▶ [Exercise objective] Gather each line containing the string "computer" from these entries.
======== Source information
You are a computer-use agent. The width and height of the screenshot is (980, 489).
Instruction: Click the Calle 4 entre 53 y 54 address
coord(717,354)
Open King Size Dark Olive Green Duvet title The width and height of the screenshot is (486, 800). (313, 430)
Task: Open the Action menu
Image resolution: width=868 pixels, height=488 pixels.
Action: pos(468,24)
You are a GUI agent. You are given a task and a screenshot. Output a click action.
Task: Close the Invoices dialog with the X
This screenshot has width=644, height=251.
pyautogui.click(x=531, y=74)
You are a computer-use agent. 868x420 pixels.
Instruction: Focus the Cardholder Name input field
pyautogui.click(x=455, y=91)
================
======== Source information
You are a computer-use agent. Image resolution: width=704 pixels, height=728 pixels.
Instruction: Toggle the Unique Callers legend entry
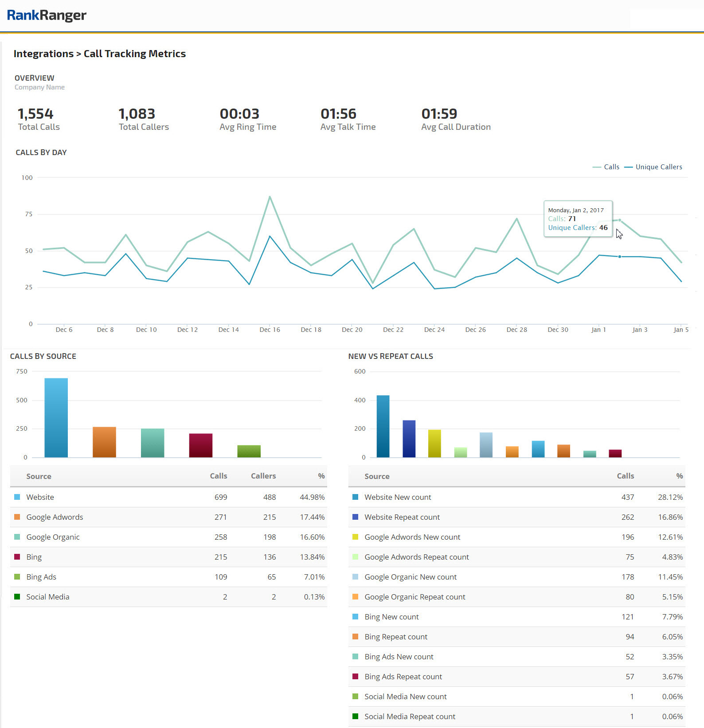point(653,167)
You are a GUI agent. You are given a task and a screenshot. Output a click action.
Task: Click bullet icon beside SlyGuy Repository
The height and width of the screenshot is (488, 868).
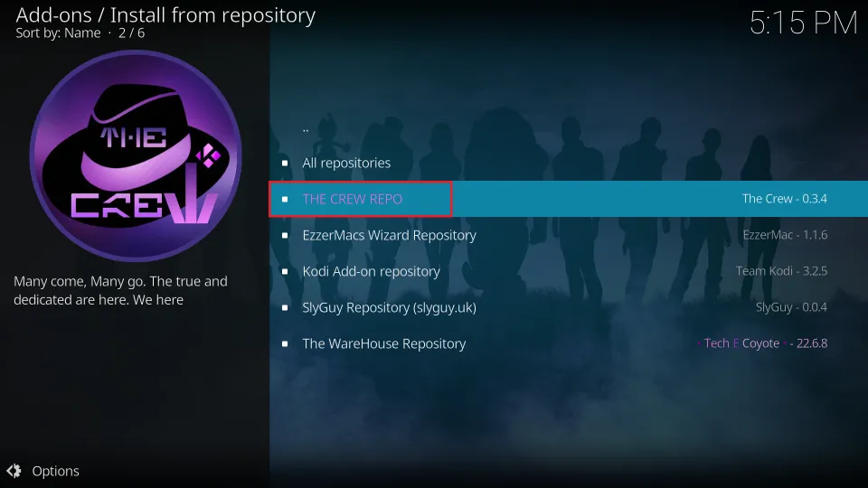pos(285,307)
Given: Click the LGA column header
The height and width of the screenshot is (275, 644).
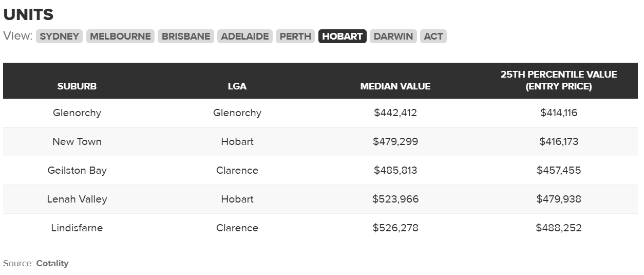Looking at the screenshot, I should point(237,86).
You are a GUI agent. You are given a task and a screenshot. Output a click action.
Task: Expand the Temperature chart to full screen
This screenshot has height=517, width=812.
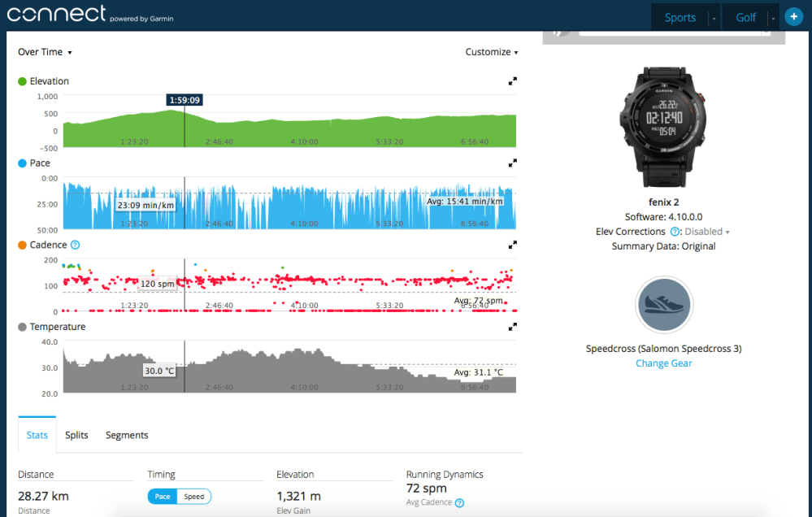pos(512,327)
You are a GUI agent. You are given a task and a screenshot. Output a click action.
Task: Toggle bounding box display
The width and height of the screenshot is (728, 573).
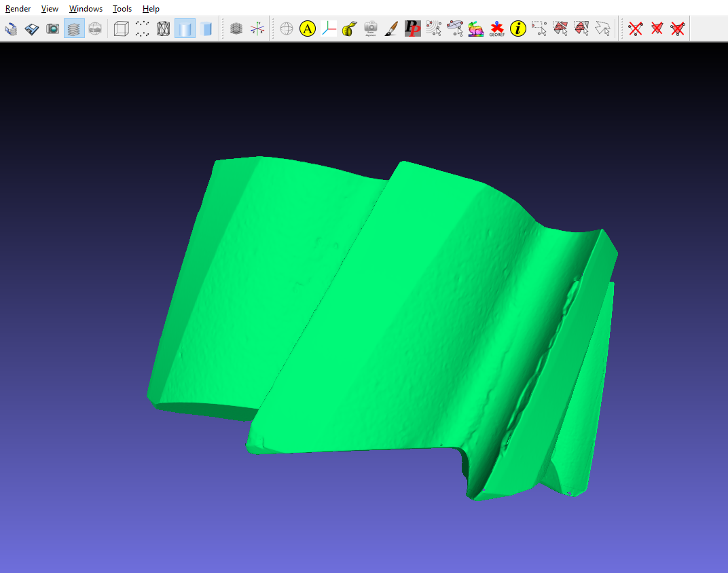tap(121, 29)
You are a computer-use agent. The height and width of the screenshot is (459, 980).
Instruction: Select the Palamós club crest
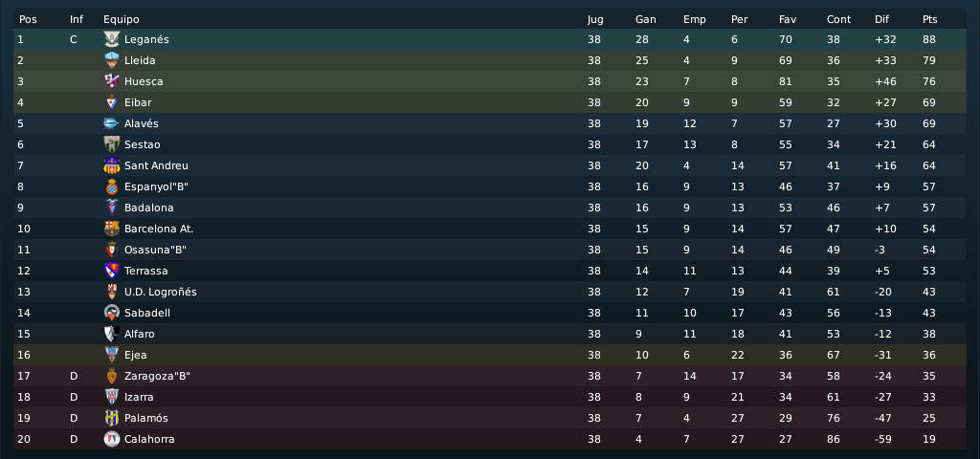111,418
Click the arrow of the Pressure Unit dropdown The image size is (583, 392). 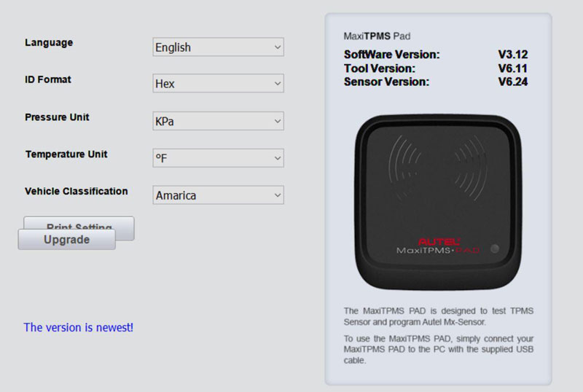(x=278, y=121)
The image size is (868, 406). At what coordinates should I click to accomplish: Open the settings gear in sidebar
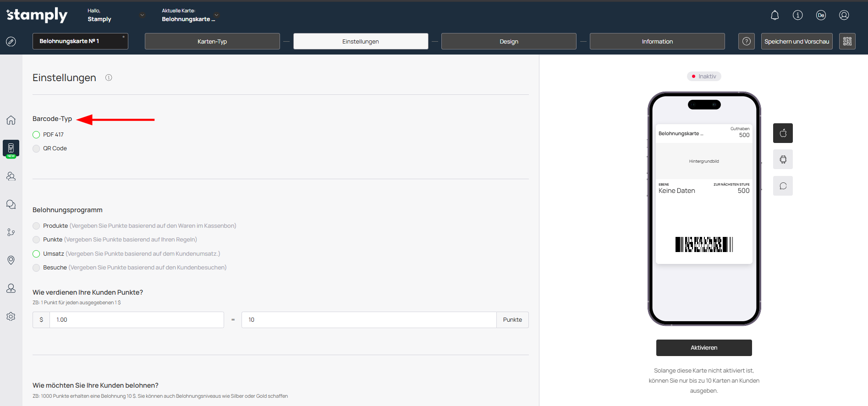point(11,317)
================
▶ [Final answer]
You are a computer-use agent. The width and height of the screenshot is (980, 489).
You are a computer-use agent. 868x420 pixels.
You are a computer-use agent. Image resolution: width=704 pixels, height=728 pixels.
You are a computer-use agent. The height and width of the screenshot is (459, 980).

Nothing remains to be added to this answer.